= Assignment =
Copy, word for word, the line containing "You are a GUI" and each line that follows it in the entries below; pictures do not belong in the copy.

= Records for the exercise =
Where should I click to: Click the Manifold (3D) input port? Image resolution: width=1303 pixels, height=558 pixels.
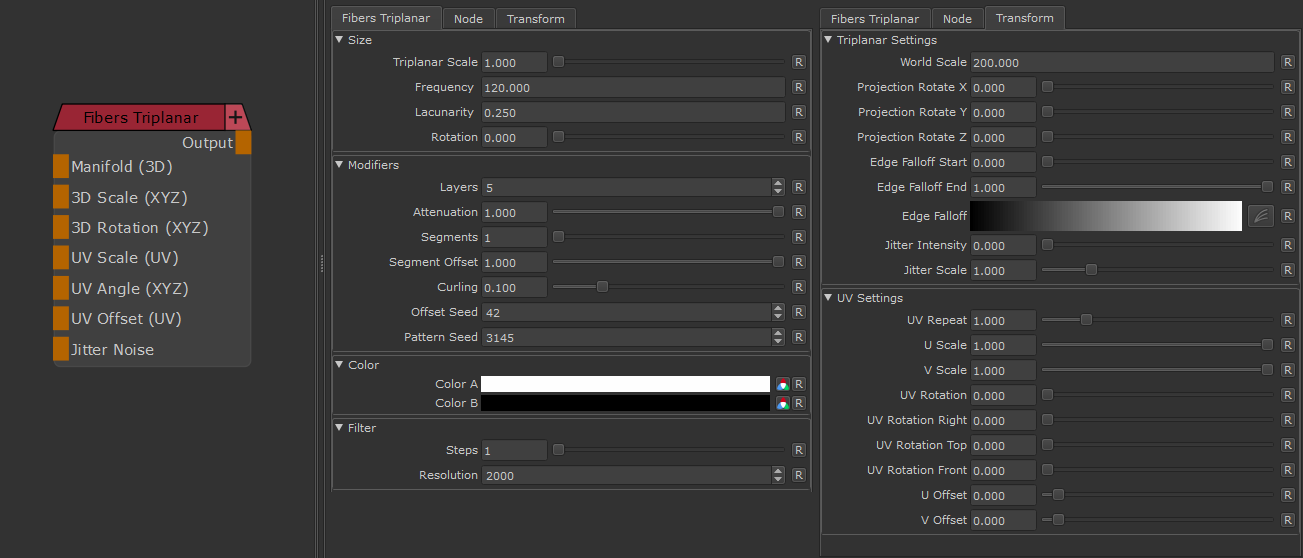tap(61, 167)
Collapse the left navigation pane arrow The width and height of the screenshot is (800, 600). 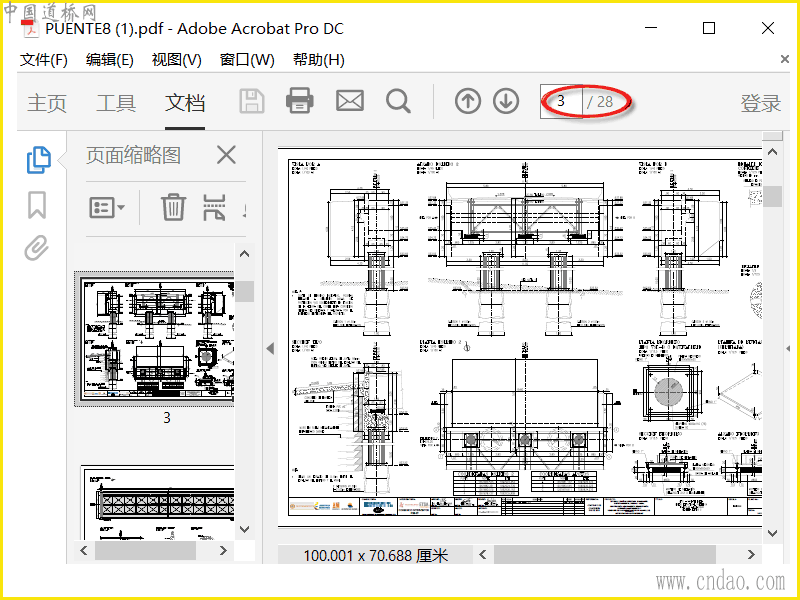(x=270, y=348)
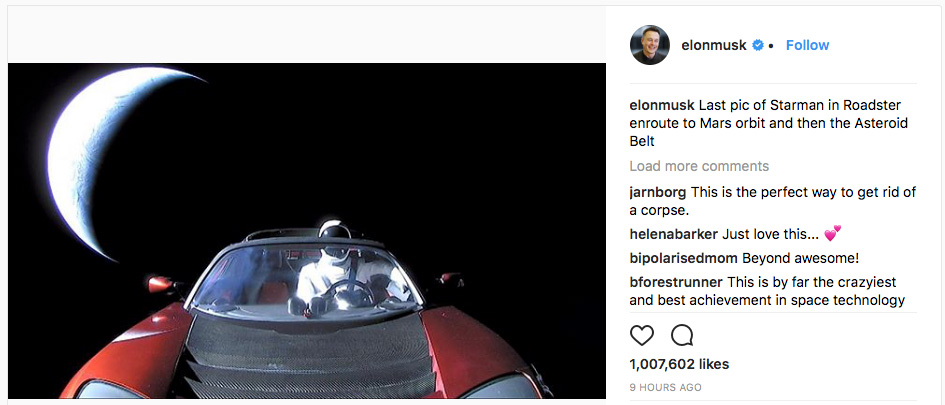Load more comments

(699, 166)
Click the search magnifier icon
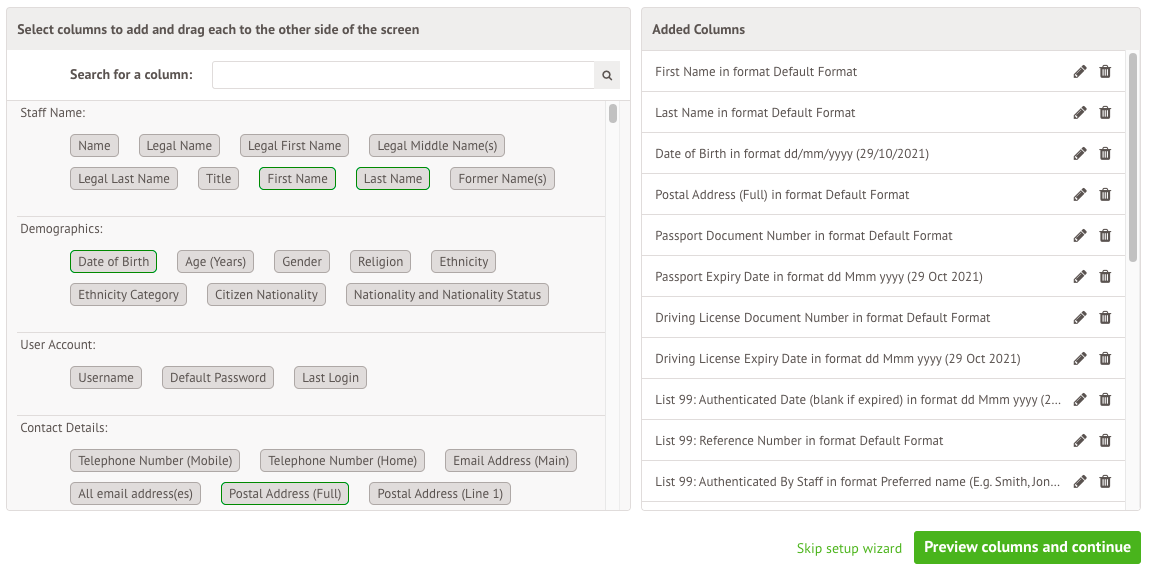Screen dimensions: 1151x571 (607, 75)
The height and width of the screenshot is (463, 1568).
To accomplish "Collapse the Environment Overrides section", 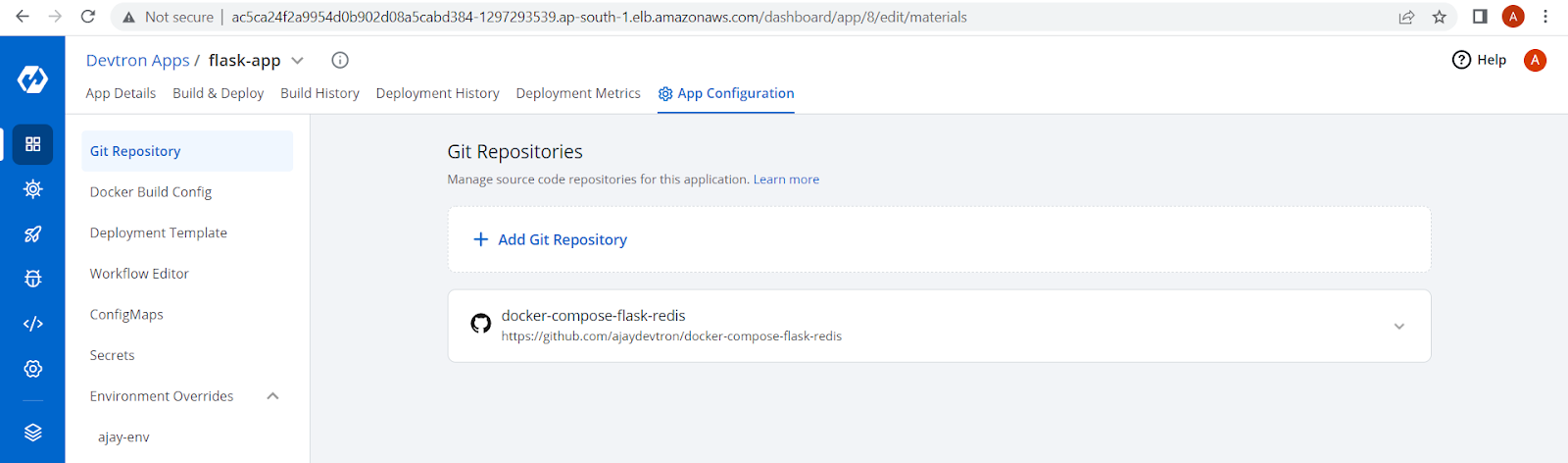I will 272,396.
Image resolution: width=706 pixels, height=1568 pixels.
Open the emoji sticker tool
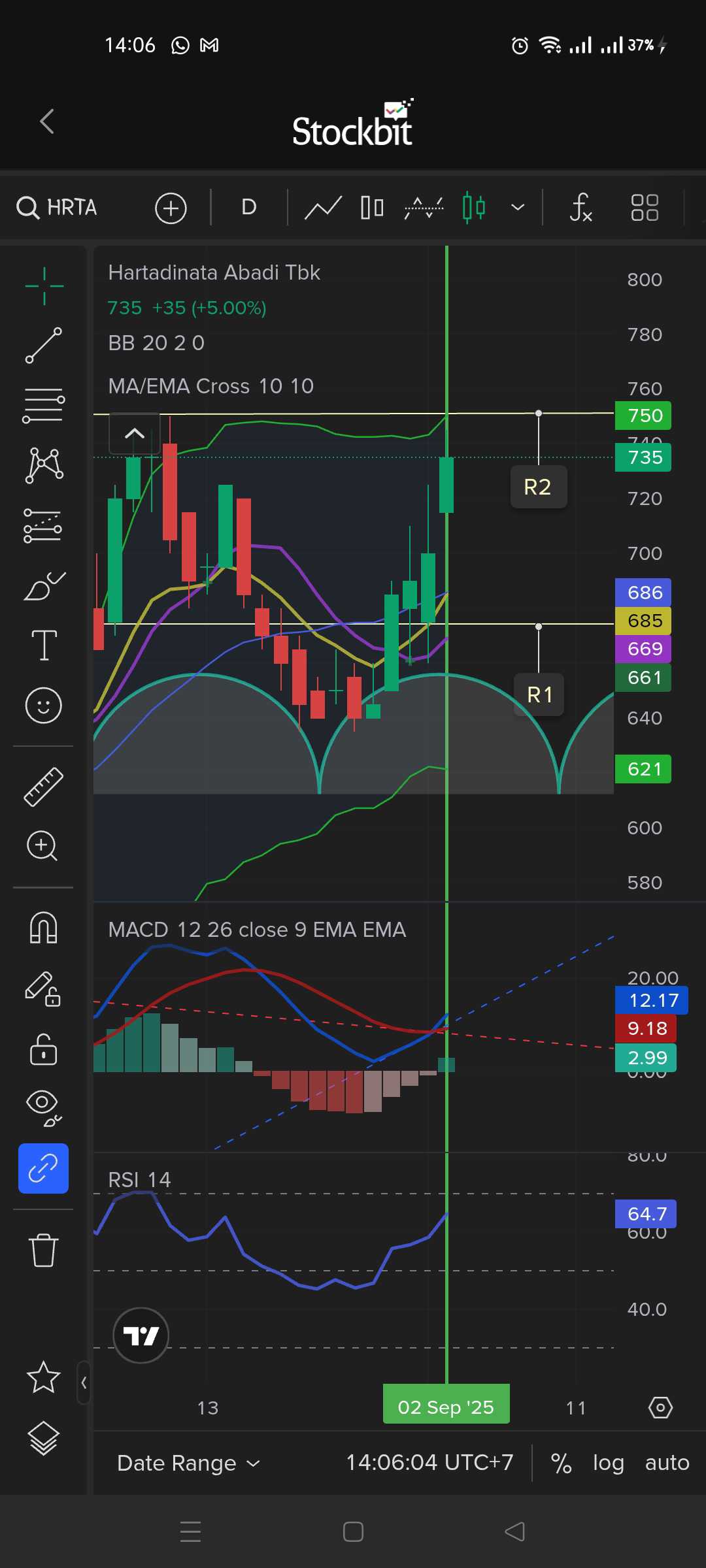(44, 706)
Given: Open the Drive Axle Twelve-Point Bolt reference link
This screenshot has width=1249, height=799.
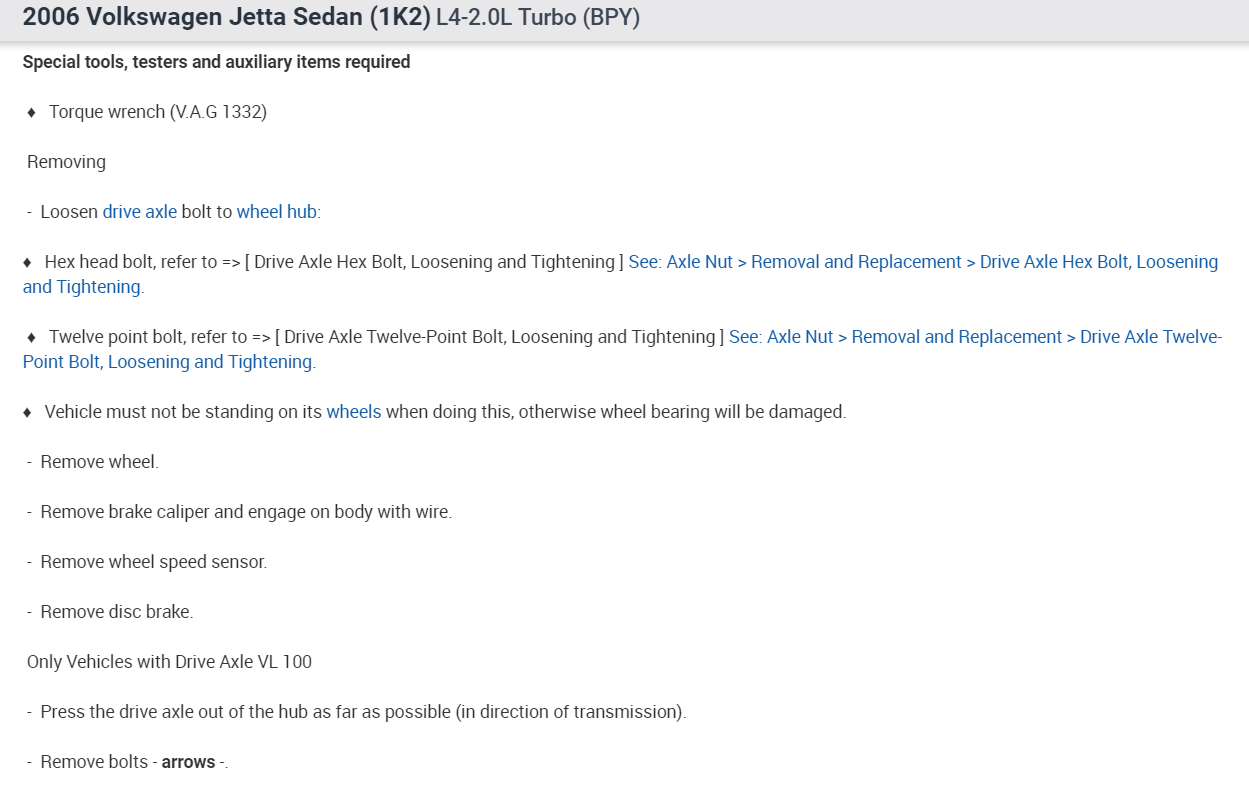Looking at the screenshot, I should [x=974, y=337].
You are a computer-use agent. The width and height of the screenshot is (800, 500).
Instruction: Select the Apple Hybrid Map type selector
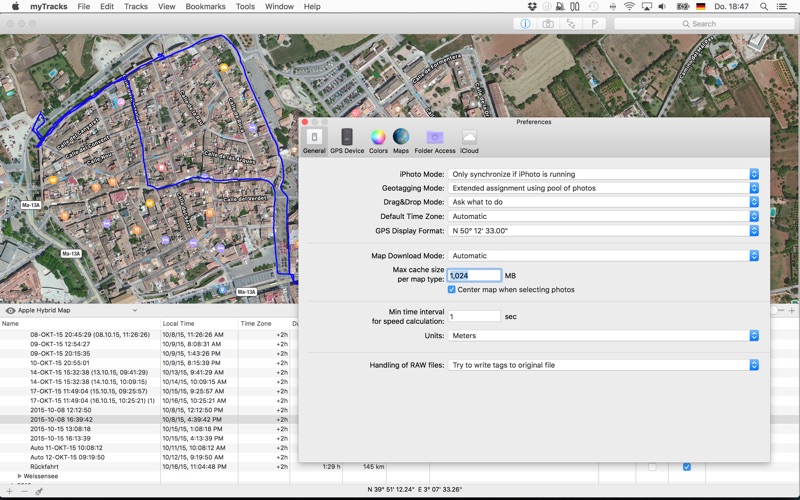[x=45, y=311]
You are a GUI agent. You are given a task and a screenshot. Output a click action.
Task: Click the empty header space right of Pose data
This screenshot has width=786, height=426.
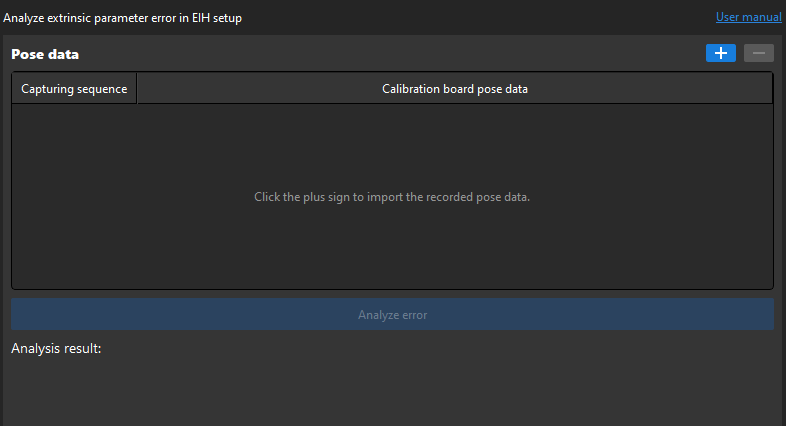click(x=390, y=54)
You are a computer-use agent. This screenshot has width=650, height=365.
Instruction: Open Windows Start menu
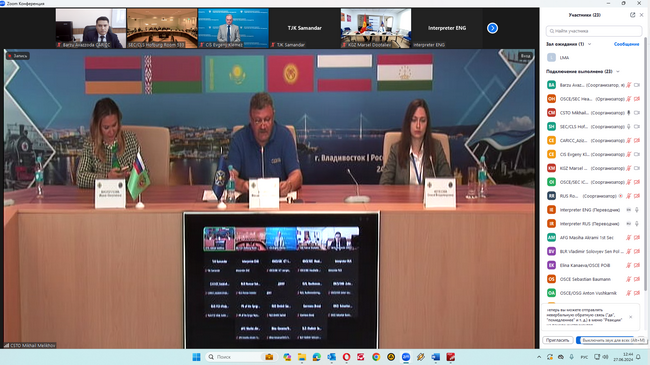[196, 357]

= Exercise output =
You are a GUI agent. You are given a task and a screenshot. Output a click action.
Task: Click the empty header space right of Pose data
This screenshot has width=786, height=426.
click(x=390, y=54)
You are a computer-use agent. This screenshot has width=650, height=365.
Instruction: Open Windows Start menu
[196, 357]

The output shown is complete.